Seperti diberitakan, Presiden Joko Widodo menjelaskan bahwa penggunaan dana haji senilai Rp 90 triliun harus mengacu pada peraturan perundang-undangan yang berlaku, terlebih lagi saat ini telah dibentuk Badan Pelaksana Pengelola Keuangan Haji (BPKH). “Yang penting jangan bertentangan dengan Peraturan Perundang-undangan yang ada," ucap Jokowi.
Lebih lanjut Jokowi mengingatkan bahwa dana haji adalah dana umat, sehingga unsur kehati-hatian harus melekat pada penggunaan dana tersebut. "Harus prudent, harus hati-hati. Silakan mau dipakai untuk infrastruktur. Saya hanya memberikan contoh, silakan dipakai untuk Sukuk, silakan ditaruh di bank syariah. Banyak sekali macamnya," kata Presiden.
Sementara itu, Menteri Keuangan (Menkeu) Sri Mulyani Indrawati menginginkan, dana haji umat yang mencapai Rp 90 triliun dapat diinvestasikan ke berbagai instrumen investasi, seperti portofolio surat utang negara (SUN) maupun pembangunan infrastruktur. "Dana haji adalah dana umat yang berencana naik haji, di mana mereka harus menunggu 7 tahun atau lebih. Dana haji dikelola secara profesional oleh lembaga dana haji supaya dana itu tidak berkurang sehingga umat bisa melaksanakan ibadah haji sesuai perencanaan," jelas Sri Mulyani.

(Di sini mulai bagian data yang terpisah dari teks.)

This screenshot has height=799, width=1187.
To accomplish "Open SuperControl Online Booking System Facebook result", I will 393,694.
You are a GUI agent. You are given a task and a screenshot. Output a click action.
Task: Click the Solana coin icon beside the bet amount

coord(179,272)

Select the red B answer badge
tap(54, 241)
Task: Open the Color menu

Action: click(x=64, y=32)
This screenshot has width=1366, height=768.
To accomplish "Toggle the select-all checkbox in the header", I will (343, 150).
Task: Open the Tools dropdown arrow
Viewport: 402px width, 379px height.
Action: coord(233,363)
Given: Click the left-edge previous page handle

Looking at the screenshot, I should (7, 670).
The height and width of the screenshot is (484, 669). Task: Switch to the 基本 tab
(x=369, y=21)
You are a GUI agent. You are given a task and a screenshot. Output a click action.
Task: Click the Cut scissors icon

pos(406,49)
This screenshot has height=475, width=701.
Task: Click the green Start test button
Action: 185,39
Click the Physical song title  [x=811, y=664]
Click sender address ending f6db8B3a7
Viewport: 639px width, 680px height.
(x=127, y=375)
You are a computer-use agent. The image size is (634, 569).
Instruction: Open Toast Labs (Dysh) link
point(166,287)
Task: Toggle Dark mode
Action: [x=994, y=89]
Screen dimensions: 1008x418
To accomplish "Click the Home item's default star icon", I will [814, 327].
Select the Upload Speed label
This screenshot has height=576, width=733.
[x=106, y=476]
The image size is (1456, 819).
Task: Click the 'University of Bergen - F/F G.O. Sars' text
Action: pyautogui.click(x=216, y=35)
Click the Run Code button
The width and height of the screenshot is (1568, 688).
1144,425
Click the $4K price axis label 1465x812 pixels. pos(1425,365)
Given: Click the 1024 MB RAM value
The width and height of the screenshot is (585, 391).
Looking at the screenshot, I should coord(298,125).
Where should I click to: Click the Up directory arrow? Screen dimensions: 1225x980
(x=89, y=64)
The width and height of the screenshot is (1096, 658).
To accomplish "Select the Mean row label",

Mekanisme pengumpulan dan pengelolaan dana, diakui Sri Mulyani tergantung pada lembaga dana haji. Namun pemerintah selama ini menyiapkan instrumen investasi yang dapat dipilih untuk dana haji tersebut, seperti SUN yang di dalamnya ada Surat Berharga Syariah Negara (SBSN). "Mereka bisa membeli SUN atau SBSN dari pemerintah karena dianggap investasi paling aman. Jadi hubungan pemerintah dan lembaga dana haji adalah secara profesional. Mereka mengelola dana haji dari masyarakat, dan pemerintah menyediakan instrumen," terang Sri Mulyani.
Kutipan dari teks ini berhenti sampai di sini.